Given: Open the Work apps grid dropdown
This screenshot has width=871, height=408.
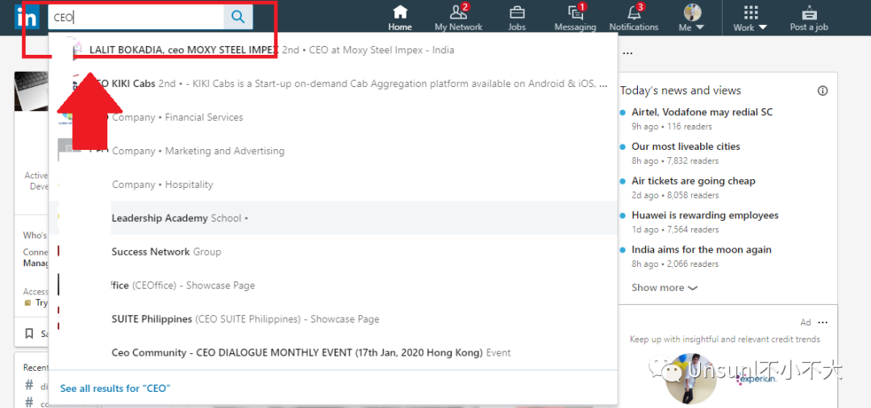Looking at the screenshot, I should point(750,18).
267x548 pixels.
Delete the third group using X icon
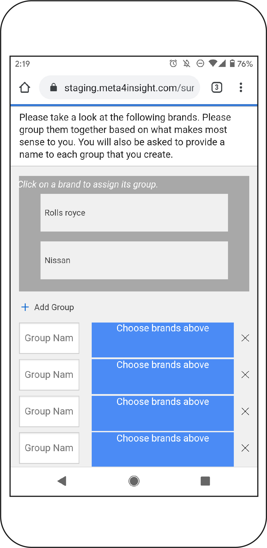tap(245, 411)
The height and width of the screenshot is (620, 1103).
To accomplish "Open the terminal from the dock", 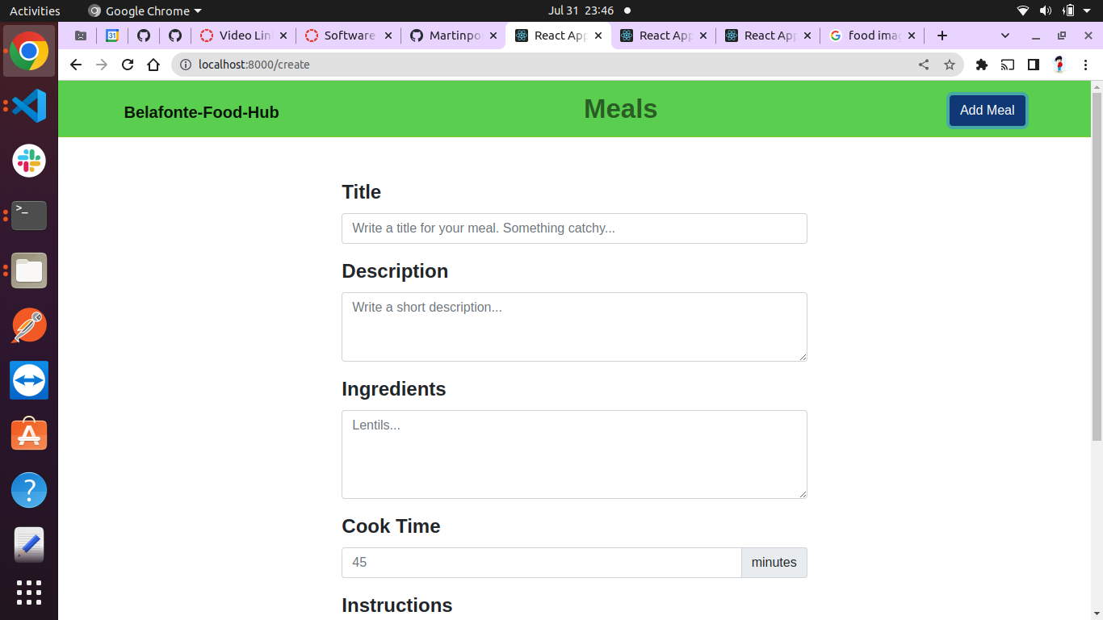I will tap(28, 216).
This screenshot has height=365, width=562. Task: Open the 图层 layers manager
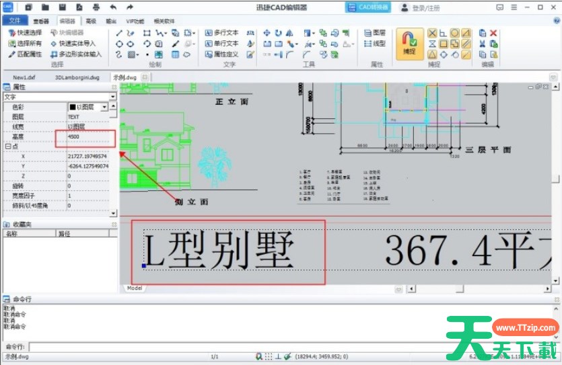(375, 32)
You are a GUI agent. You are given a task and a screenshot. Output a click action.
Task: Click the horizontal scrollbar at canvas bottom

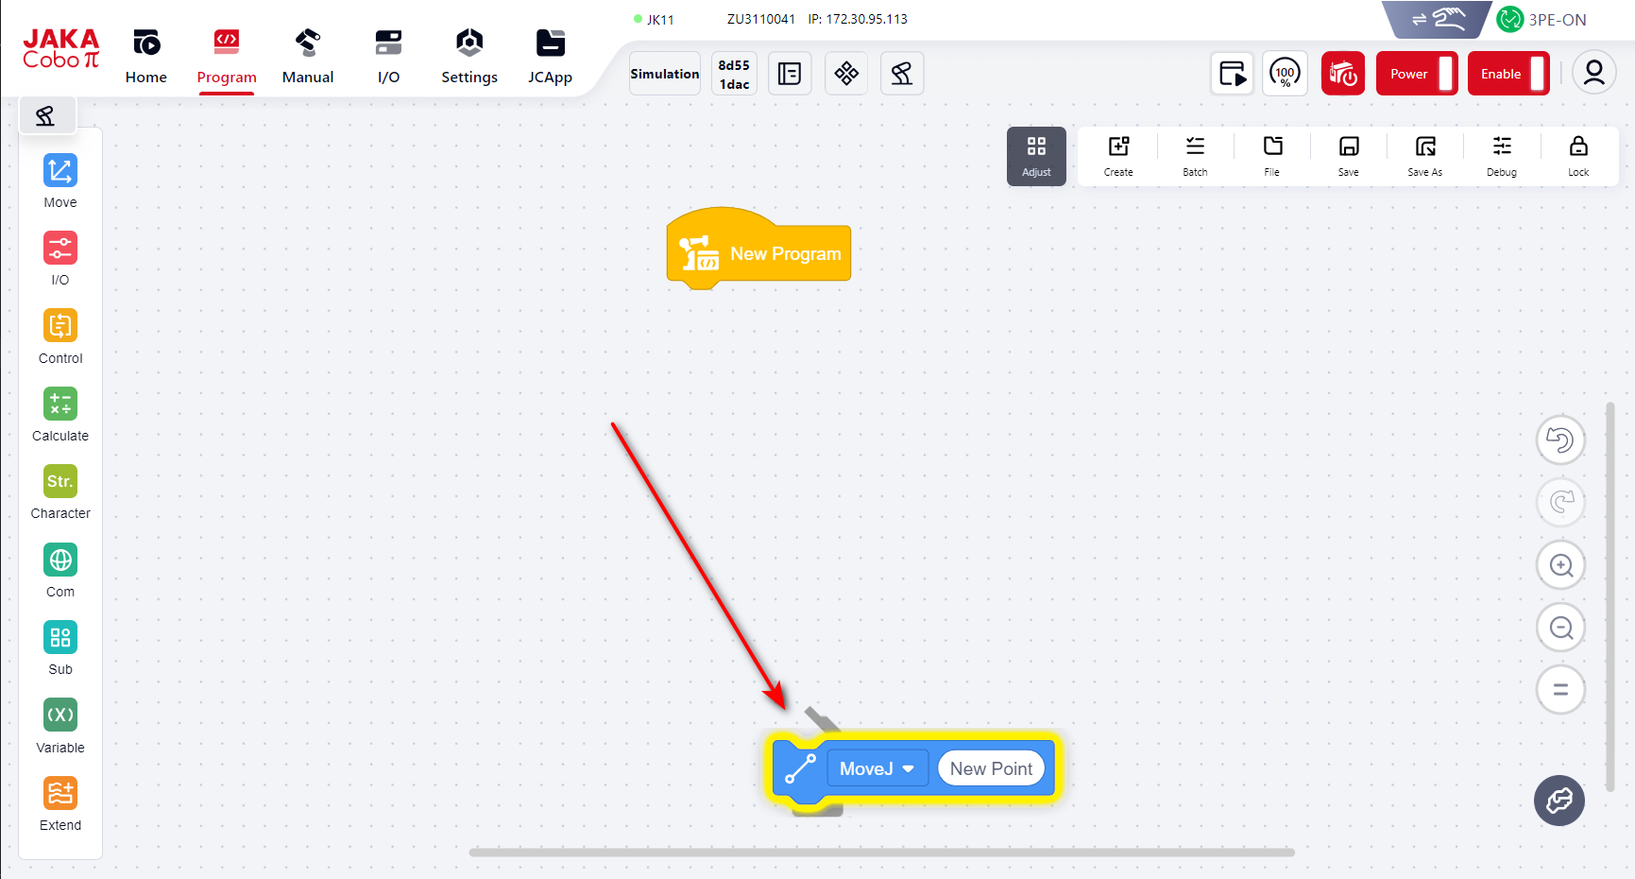point(881,853)
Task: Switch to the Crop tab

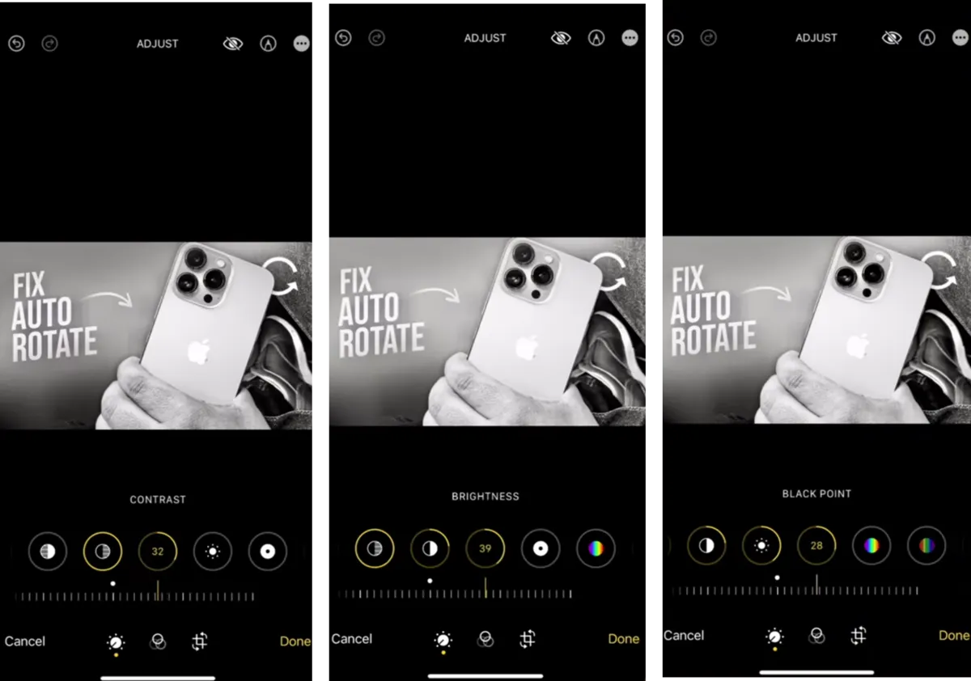Action: [199, 643]
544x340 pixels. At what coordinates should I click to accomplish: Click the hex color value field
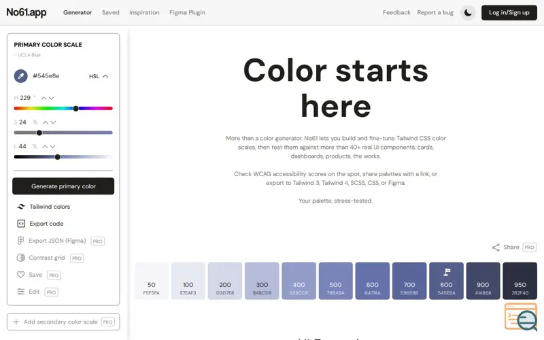[x=46, y=75]
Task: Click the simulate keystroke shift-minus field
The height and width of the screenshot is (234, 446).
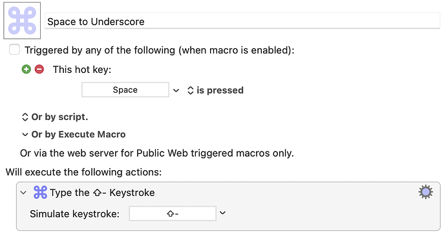Action: (173, 213)
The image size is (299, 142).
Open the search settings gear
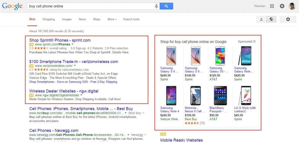pos(288,19)
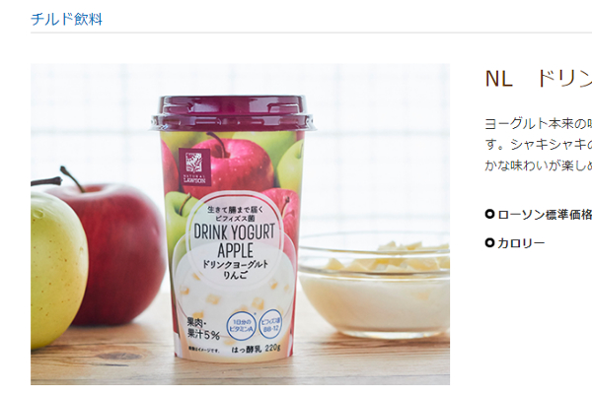
Task: Click the Natural Lawson logo on the cup
Action: pos(194,166)
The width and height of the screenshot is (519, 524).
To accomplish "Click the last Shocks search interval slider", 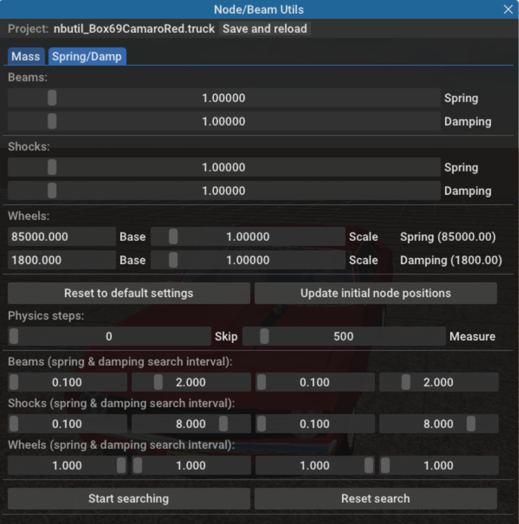I will [x=438, y=424].
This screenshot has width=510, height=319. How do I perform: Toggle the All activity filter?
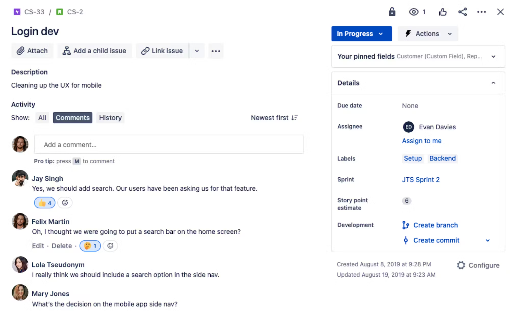[42, 118]
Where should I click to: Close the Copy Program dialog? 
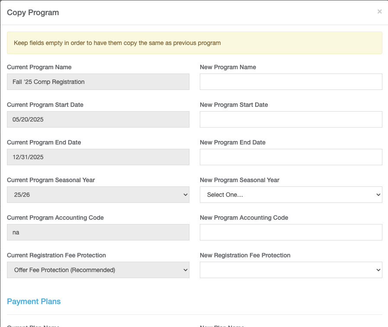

Description of the task → Only the lines from the beginning of the listing through the line with "The height and width of the screenshot is (620, 1103).", both ends included, are to be repeated exactly; pictures stay out.

Written response →
Given: Open the Work apps grid dropdown
This screenshot has width=871, height=408.
Looking at the screenshot, I should point(750,18).
267x548 pixels.
Delete the third group using X icon
tap(245, 411)
The height and width of the screenshot is (620, 1103).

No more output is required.